L'histoire générale est un jeu de chat et de souris assez ordinaire. La bizarrerie fondamentale du film, cependant, s'infiltre dans les détails. Angela, voyez-vous, est gravement agoraphobe, et ne veut pas quitter son appartement, malgré une douloureuse infection dentaire. Et pourtant, Angela a une coupe de cheveux bleu électrique avec une frange de bébé. Traitez-moi de fendeur de cheveux (au sens propre), mais cette coiffure très exigeante en termes d'entretien serait très difficile à réaliser chez soi, seul. Il est difficile d'imaginer un look qui crie plus explicitement " rendez-vous de cinq heures au salon avec des coupes régulières ". Et oui, ce film se déroule dans un univers légèrement alternatif où le Covid-19 a eu lieu, mais où Seattle est également secouée par des protestations politiques au sujet de lois visant à limiter les mouvements des personnes sans domicile, alors peut-être que dans ce monde, il y a eu des progrès majeurs dans la coloration à domicile, mais allez.

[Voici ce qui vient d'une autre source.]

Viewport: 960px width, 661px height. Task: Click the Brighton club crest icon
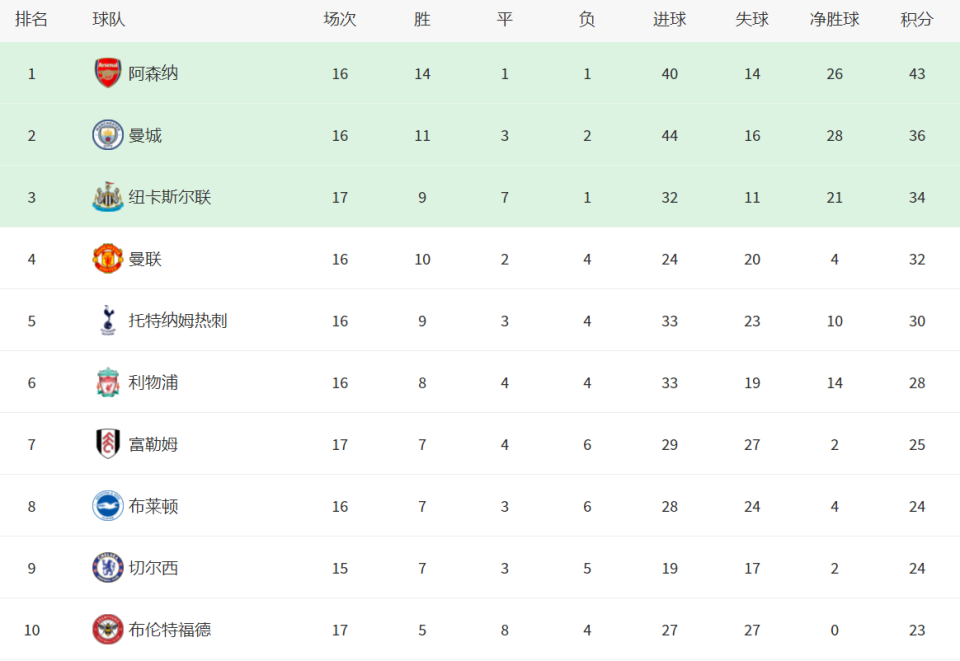[x=108, y=506]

Une autre distraction : Pourquoi Angela est-elle si riche ? Elle n'est qu'une simple modératrice de contenu, et pourtant elle vit dans un loft tentaculaire à Seattle comme une sorte de Frasier Crane des temps modernes. Il y a un commentaire désinvolte selon lequel son père l'a aidée à rénover, mais quand même, sommes-nous en train de regarder un film sur un enfant de fonds en fiducie qui choisit simplement de travailler dur dans un poste d'analyste de contenu de niveau moyen (au mieux) ? En revanche, le PDG d'Amygdala, Bradley Hasling (Derek DelGaudio), est montré au début du film en train de téléconférer depuis un espace de travail improvisé dans son garage. Pourquoi cet homme n ' a-t-il pas un bureau à domicile ? C'est la troisième année de la pandémie, et il est dans la hiérarchie ! S'il s'agissait, disons, d'un film de Nancy Meyers, nous pourrions nous moquer de ces choix de décors étranges. Mais Soderbergh est habituellement très attentif aux distinctions de classe.

Angela est inexplicable, ce qui n'est pas synonyme de complexe. Elle est méfiante et prudente, mais elle écoute aussi sans broncher ses patrons quand ils lui disent de ne rien mettre par écrit et de venir au bureau plutôt que d'alerter les autorités. Son agoraphobie donne à Soderbergh une excuse pour déployer une caméra tremblante de style clip vidéo lorsqu'elle s'aventure enfin dans les rues, mais cela a un côté plaqué, comme si la version originale du scénario avait noté que sa protagoniste avait besoin de plus d'obstacles à surmonter que des seigneurs de la technologie peu recommandables qui veulent sa peau. De même, sa romance avec son voisin semble injectée dans le film pour tenter de remplir une case.

Mais dès qu'Angela sort de chez elle, le film accélère et se transforme en une course-poursuite cinétique suffisamment captivante pour qu'il soit difficile de s'intéresser à une caractérisation étrange. Au fur et à mesure que les personnes qui veulent réduire Angela au silence rentrent chez elles et qu'elle échappe à leur emprise, puis se retrouve à nouveau en danger, le ton oscille entre l'horreur et la comédie, avec une épreuve de force finale si énergique, surprenante et presque burlesque qu'elle appartient au canon des œuvres les plus drôles de Soderbergh. Dans les années à venir, les gens demanderont probablement à leurs assistants domestiques intelligents de l'allumer lorsqu'ils seront d'humeur à faire quelque chose de rapide, d'effrayant et d'un peu stupide.